Understanding and Resolving Linux Kernel Soft Lockup Issues

Understanding Linux Kernel Soft Lockup: Symptoms and Diagnosis

Symptoms of a Soft Lockup

A soft lockup occurs when a CPU is unable to schedule tasks for an extended period, typically due to a non-preemptible loop or improper spinlock usage. Common symptoms include:

System unresponsiveness or complete freeze
Kernel log messages such as “CPU[0] has been soft locked up” in dmesg
High CPU usage by a single process with no apparent cause
Failure of the watchdog timer to trigger a hard lockup panic

Root Cause Analysis

Soft lockups are triggered by the kernel’s watchdog mechanism, which monitors CPU activity. The watchdog checks for non-preemptible CPU usage exceeding 120 seconds. Key root causes include:

Improperly held spinlocks in kernel modules or drivers
Busy-wait loops without yielding the CPU
Uninterruptible sleep (D-state) processes blocking critical threads
Kernel bugs in scheduling or interrupt handling

The watchdog timer is configured via the CONFIG_LOCKUP_DETECTOR kernel option. When a CPU fails to schedule a task during this window, the kernel logs a soft lockup warning.

Example Code: A Faulty Kernel Module

Consider the following kernel module snippet that causes a soft lockup:

#include <linux/module.h> #include <linux/kernel.h> #include <linux/init.h>


static void *long_loop(void *data) {

    while (1) {

        /* No yield or preemption point */

        printk(KERN_INFO "Soft lockup test module running...\n");

    }

    return NULL;

}
static int __init softlock_init(void) {

    kernel_thread(long_loop, NULL, 0);

    return 0;

}
static void __exit softlock_exit(void) {

    printk(KERN_INFO "Soft lockup module unloaded.\n");

}

module_init(softlock_init); module_exit(softlock_exit); MODULE_LICENSE("GPL");

This module spawns a kernel thread that enters an infinite loop without yielding, causing the CPU to remain in a non-preemptible state.
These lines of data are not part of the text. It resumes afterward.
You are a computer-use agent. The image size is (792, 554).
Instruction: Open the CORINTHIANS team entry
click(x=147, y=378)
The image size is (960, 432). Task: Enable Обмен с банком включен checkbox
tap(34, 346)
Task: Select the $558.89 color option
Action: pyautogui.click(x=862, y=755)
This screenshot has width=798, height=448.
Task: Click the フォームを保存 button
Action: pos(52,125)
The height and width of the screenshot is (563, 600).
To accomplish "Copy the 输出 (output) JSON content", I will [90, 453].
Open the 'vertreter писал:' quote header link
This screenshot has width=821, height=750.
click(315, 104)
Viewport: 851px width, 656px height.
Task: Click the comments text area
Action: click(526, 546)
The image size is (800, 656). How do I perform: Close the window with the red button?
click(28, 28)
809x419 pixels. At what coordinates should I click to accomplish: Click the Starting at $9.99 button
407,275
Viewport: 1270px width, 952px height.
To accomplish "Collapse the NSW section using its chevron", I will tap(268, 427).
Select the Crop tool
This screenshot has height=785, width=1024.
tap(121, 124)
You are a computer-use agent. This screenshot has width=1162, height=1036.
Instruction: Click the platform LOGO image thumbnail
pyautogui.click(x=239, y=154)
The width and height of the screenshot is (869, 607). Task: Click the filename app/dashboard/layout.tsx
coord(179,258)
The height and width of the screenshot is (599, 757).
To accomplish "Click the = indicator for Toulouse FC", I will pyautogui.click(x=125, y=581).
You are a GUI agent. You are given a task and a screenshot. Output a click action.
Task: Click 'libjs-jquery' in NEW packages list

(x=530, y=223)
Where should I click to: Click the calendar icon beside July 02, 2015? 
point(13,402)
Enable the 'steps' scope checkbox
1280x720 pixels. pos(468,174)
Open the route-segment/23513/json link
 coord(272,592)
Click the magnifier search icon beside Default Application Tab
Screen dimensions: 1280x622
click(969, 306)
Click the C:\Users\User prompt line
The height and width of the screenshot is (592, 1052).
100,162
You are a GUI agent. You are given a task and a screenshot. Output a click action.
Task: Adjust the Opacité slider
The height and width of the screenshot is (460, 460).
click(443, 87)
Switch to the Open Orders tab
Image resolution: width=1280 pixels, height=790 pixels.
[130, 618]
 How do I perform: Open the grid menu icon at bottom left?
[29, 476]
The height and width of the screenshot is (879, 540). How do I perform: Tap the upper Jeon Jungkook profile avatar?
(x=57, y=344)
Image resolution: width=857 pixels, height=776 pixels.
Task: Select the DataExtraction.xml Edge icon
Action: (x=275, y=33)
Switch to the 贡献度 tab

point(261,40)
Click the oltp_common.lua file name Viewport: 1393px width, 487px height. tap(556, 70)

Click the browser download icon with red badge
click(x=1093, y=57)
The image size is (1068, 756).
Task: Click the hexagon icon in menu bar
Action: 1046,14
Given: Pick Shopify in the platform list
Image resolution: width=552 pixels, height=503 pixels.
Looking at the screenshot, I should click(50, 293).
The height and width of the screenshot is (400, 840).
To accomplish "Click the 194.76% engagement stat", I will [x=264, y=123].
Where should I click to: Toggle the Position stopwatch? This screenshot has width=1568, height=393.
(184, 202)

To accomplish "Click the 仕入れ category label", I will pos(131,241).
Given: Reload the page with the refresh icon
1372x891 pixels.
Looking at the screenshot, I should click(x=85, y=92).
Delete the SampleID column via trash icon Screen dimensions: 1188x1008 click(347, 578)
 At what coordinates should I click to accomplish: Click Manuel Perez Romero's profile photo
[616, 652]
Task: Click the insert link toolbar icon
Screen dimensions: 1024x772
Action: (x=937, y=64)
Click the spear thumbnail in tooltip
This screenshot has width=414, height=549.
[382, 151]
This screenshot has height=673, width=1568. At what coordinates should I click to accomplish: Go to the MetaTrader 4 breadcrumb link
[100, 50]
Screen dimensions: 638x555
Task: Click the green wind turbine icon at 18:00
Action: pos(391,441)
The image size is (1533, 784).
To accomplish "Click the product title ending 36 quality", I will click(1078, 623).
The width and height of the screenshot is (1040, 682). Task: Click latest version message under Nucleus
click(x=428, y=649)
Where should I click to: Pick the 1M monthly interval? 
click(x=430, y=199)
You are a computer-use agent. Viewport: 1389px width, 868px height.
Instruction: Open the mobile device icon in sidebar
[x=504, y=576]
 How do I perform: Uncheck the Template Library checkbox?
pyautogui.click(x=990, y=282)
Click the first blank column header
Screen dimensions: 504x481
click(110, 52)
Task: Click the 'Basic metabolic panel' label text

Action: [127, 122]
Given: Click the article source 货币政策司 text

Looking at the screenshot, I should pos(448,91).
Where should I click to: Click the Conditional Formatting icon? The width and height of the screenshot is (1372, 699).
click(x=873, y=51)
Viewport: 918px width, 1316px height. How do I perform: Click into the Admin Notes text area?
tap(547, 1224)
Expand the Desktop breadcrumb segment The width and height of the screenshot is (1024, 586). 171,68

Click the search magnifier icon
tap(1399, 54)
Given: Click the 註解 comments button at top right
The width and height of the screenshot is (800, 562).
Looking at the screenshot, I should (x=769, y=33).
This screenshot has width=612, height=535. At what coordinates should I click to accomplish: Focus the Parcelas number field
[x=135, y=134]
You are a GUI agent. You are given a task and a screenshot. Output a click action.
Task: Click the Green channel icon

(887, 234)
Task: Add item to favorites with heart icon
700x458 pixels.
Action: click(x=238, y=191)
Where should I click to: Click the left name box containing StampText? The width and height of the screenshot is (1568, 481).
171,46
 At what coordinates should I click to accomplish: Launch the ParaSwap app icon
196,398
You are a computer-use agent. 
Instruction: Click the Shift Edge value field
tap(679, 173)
Diagnosis Tools and Techniques

Use the following tools to identify and troubleshoot soft lockups:

dmesg to check kernel logs for soft lockup warnings
perf for real-time CPU profiling and identifying hot loops
ps and top to inspect processes in D-state
/proc/softlockup for watchdog timer statistics
gdb or kgdb for kernel debugging

For example, a dmesg output might show:

[ 123.456789] CPU[0] has been soft locked up for 121.45 seconds! Stack: ...

Step-by-Step Solution: Fixing a Soft Lockup

To resolve a soft lockup issue, follow these steps:

Identify the Affected CPU: Use mpstat or top to determine which CPU is experiencing the lockup.
Check Kernel Logs: Run dmesg | grep "soft lockup" to locate the timestamp and stack trace of the issue.
Analyze with perf: Execute perf record -a -g sleep 10 to capture CPU activity and inspect for non-preemptible loops.
Examine Process States: Use ps -el | grep D to find processes in uninterruptible sleep that may be blocking resources.
Debug with kgdb: Load the kernel’s vmlinux file into kgdb and inspect the stack trace of the locked CPU.
Modify the Code: Introduce preemption points (e.g., schedule() or msleep()) in long-running loops to avoid prolonged CPU occupancy.
Test and Validate: Rebuild the kernel module, load it, and monitor with perf or top to ensure the issue is resolved.